With that line added, and the two defines added in the SAS/C configuration, it compiles.

However, the explicit OpenLibrary should not be there, it seems. The library is opened twice and only closed once, leaking the library open count (which means for instance that Miami will not be able to quit, since it believes someone is still using the network stack). It works fine with the explicit OpenLibrary code removed.

Is there perhaps a way to get rid of the two defines? Not that they are problematic for me now that I know about them, but it could be nice to have an off-the-shelf solution.
kusma
Member
#13 - Posted: 18 Mar 2011 18:01
Reply Quote
Blueberry:
Missing:
#define SOCK_STREAM 1

With that line added, and the two defines added in the SAS/C configuration, it compiles.

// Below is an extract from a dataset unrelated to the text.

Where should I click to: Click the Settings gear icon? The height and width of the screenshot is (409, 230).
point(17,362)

Hm, this is defined in <sys/socket.h>, which is included by <clib/socket_protos.h> in the AmiTCP headers, which again is included by <proto/sockets.h> in the VBCC. If it's also in <sys/socket.h> in MiamiSDK, I'd prefer including that to duplicating a definition.

Blueberry:
However, the explicit OpenLibrary should not be there, it seems. The library is opened twice and only closed once, leaking the library open count (which means for instance that Miami will not be able to quit, since it believes someone is still using the network stack). It works fine with the explicit OpenLibrary code removed.

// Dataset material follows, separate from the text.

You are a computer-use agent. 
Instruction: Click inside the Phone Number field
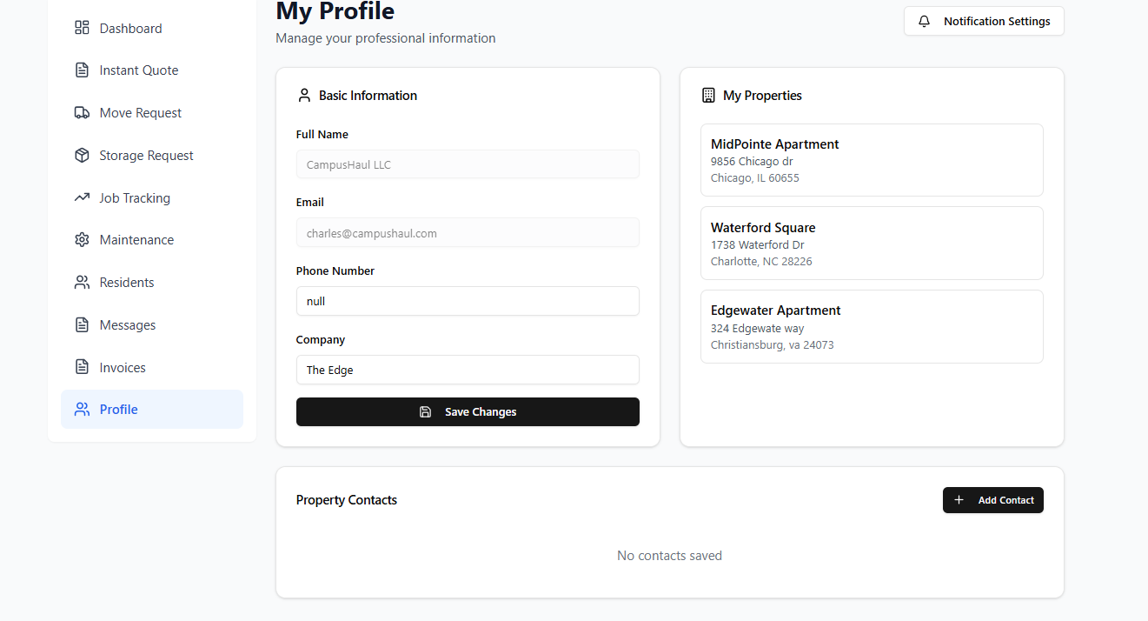[468, 301]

Yeah, I'm aware of the library-leak, and I'll definitely fix it before committing. But I think I prefer having the explicit OpenLibrary, as it works even without auto.a.

Blueberry:
Is there perhaps a way to get rid of the two defines? Not that they are problematic for me now that I know about them, but it could be nice to have an off-the-shelf solution.

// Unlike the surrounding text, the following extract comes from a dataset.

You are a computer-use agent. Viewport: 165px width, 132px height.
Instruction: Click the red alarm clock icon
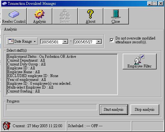click(6, 126)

I'm not entirely sure, but it'd be nice if it somehow worked off-the-shelf indeed. The biggest question is to figure out what target and compiler should be used.

If you're compiling on the Amiga, then it's very easy to solve, but for cross-compiling it becomes tricky as it's not obvious what target and compiler should be used. We'd probably still need some kind of configuration for that, but it'd be nice if it was somewhat more streamlined.

Perhaps something like a TARGET variable to configure the platform would do? Or maybe even a configure-script to generate config.mak?
kusma
Member
#14 - Posted: 25 Mar 2011 00:59
Reply Quote
blueberry, would you mind giving this branch a go with SAS/C? If it works, I'll merge it...

https://github.com/kusma/rocket/tree/work/amiga
Blueberry
Member
#15 - Posted: 26 Mar 2011 16:47 - Edited
Reply Quote
It seems to work fine. It opens bsdsocket.library twice, but it closes it twice as well.

The sync API in this version is incompatible with the 0.9 (from the main GNU Rocket SourceForge page) I was using (missing sync_set_callbacks). Which one is the more recent?
kusma
Member
#16 - Posted: 28 Mar 2011 17:57
Reply Quote
This branch is more recent. The callbacks are now passed directly to sync_update. Thanks for testing, I will merge the branch ASAP.